Bagaikan peribahasa sudah terjatuh tertimpa tangga, sudah terjatuh dari lantai malah ditabrak orang hingga terjatuh lagi ke lantai.
Uh, bad luck...
"Kumohon, selamatkan aku!" seru pemuda berambut putih itu sambil mencengkram kerah piyamanya yang memandangnya dengan pandangan kau-itu-siapa-sih.
"Ayo, Gil! Kau harus mandi sekarang! Kita mandi bersama-sa—WHUAAAA~!"
BYUUUUURRR!
EPIC.
Sudah terjatuh dari ranjang, ditabrak orang hingga terjatuh lagi, dan sekarang dirinya justru mendapat siraman air hangat gratis.
Entah kapan Dewi Fortuna keparat itu akan berpihak padanya.

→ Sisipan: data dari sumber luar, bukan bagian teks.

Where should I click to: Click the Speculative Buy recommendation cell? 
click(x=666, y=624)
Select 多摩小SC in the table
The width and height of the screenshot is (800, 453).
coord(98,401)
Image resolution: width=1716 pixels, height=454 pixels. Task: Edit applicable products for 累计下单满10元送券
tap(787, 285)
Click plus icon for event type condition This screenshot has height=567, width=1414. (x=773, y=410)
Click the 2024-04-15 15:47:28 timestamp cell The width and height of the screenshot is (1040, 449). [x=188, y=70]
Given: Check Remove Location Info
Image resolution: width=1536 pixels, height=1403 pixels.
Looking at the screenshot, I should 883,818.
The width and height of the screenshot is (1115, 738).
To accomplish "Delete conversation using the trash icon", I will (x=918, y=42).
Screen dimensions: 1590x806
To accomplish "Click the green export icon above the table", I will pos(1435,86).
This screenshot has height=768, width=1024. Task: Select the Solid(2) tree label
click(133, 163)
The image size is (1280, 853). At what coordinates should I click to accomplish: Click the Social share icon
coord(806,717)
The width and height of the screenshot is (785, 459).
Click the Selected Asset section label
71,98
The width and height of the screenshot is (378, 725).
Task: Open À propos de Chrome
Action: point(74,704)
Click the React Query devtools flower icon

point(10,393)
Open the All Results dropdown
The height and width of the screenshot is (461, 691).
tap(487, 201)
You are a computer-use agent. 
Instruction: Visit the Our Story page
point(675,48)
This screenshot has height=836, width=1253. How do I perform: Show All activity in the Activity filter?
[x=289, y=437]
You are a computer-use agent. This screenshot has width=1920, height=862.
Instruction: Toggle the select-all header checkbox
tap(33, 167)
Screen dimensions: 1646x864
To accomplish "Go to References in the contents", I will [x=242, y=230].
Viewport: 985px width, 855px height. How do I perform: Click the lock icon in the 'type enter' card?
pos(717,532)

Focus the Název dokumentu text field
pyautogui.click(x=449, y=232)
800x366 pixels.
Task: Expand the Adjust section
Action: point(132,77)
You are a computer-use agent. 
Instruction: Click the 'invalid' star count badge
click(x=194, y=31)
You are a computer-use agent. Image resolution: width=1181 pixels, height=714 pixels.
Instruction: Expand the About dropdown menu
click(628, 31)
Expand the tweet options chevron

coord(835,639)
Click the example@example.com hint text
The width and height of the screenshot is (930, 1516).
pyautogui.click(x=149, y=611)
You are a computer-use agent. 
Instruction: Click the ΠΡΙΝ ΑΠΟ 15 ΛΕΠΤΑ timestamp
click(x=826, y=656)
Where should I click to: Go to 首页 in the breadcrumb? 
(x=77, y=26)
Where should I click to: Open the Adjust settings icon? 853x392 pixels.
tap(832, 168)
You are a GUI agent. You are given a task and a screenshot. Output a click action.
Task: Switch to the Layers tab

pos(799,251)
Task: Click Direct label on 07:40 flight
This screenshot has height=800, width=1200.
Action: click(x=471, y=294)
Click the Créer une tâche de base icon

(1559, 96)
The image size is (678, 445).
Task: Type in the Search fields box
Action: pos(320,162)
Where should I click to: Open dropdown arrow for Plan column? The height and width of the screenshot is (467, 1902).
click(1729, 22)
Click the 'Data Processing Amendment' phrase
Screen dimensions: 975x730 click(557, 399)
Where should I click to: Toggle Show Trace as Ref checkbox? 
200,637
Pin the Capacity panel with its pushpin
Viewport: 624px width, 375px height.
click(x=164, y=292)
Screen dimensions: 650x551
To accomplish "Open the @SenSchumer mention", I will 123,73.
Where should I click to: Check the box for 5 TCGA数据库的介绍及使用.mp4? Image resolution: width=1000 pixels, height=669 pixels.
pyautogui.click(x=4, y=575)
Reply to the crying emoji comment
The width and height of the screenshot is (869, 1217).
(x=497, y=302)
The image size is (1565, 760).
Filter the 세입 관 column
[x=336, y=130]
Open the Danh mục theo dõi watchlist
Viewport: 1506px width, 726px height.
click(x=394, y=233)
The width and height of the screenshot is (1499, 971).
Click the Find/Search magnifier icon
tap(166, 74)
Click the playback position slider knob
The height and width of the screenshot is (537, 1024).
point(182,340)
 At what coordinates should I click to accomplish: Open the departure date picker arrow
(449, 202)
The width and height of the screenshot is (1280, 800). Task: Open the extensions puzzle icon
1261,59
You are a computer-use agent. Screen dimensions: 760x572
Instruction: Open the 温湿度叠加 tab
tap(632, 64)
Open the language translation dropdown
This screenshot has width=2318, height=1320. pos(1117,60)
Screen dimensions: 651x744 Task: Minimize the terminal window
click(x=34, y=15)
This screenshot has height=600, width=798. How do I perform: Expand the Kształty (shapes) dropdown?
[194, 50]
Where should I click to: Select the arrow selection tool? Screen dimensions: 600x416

"Aduh, jadi basah deh lantainya..."
Samar-samar pemuda brownish blonde itu mendengar suara keluhan yang terdengar cukup pelan—ia sendiri bersumpah bahwa suara tersebut sama pelannya dengan bisikan ghaib dari dunia sana—dari lorong menuju kamarnya.
"Gil, kau tidak—Lho Kak Al, sudah bangun?"
Pemuda bermanik biru itu mengerjapkan matanya berulang kali saat melihat seorang pemuda bersurai pirang—dengan sehelai rambut yang mengeriting di ujungnya—memasuki kamarnya dengan tergopoh-gopoh sambil menggotong sebuah ember. Ia berusaha mengingat orang tersebut yang memanggilnya 'Kak Al', dan kemudian...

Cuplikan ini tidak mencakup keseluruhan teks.